When you meet each other's most important emotional needs, you become each other's source of greatest happiness. But if you are not careful, you can also become each other's source of greatest unhappiness.
It's pointless to deposit love units if you withdraw them right away. So in addition to meeting important emotional needs, you must be sure to protect your partner, and the Love Bank, from withdrawals. And paying attention to how your everyday behavior can make each other unhappy does that.
It isn't easy to be honest. Honesty is an unpopular value these days, and most couples have not made this commitment to each other. Many marriage counselors and clergymen argue that honesty is not always the best policy. They believe that it's cruel to disclose past indiscretions and it's selfish to make such disclosures. While it makes you feel better to get a mistake off your chest, it causes your partner to suffer. So, they argue, the truly caring thing to do is to lie about your mistakes or at least keep them tucked away.
And if it's compassionate to lie about sins of the past, why isn't it also compassionate to lie about sins of the present -- or future? To my way of thinking, it's like letting the proverbial camel's nose under the tent. Eventually you will be dining with the camel. Either honesty is always right, or you'll always have an excuse for being dishonest.
Reveal to your partner as much information about yourself as you know; your thoughts, feelings, habits, likes, dislikes, personal history, daily activities, and plans for the future.
Self-imposed honesty with your partner is essential to your marriage's safety and success. Honesty will not only bring you closer to each other emotionally, it will also prevent the creation of destructive habits that are kept secret from your partner.

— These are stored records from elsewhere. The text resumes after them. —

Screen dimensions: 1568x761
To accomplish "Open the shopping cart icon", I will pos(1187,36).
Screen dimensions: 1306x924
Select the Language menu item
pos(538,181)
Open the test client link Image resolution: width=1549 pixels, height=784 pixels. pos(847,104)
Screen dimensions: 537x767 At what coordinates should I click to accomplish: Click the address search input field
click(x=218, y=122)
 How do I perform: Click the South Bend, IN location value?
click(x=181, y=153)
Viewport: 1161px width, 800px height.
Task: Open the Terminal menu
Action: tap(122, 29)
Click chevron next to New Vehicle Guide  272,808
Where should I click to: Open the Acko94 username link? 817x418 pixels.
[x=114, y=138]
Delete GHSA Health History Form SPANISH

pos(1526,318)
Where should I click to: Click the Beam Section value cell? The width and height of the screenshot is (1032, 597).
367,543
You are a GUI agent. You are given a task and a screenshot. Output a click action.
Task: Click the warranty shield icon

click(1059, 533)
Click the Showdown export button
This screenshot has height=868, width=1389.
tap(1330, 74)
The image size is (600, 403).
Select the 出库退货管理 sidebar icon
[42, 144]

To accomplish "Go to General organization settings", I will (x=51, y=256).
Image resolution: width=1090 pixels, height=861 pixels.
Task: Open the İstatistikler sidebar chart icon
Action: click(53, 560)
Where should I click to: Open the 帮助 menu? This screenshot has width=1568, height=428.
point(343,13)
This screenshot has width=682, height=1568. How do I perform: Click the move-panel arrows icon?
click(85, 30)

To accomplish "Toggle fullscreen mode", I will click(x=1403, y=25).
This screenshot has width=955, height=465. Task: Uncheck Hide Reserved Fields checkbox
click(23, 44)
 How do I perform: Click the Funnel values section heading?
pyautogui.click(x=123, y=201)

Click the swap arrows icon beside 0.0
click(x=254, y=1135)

Have you ever thought that your partner is possessed? One moment he or she is loving and thoughtful, and the next you are faced with selfishness and thoughtlessness. Trust me, it's not a demon you're up against, it's the two sides of our personalities. I call them the Giver and the Taker.
All of us want to make a difference in the lives of other. We want others to be happy, and we want to contribute to their happiness. When we feel that way, our Giver is influencing us. The Giver's rule is do whatever you can to make others happy and avoid anything that makes others unhappy, even if it makes you unhappy. It encourages us to use that rule in our relationships with other people.
But we also want the best for ourselves. We want to be happy, too. When we feel that way, our Taker is influencing us. The Taker's rule is do whatever you can to make yourself happy, and avoid anything that makes yourself unhappy, even if it makes others unhappy. If that rule ever makes sense to you, it's because your Taker is in control.
These two primitive aspects of our personality are usually balanced in our dealings with others. But in marriage they tend to take turns being in charge. And that leads to most of the problems that couples encounter. If we take the advice of our Giver, we are willing to suffer to make our spouse happy, and if we take the advice of our Taker, we are willing to let our spouse suffer to make us happy. In either case the advice we are given is short sighted because someone always gets hurt.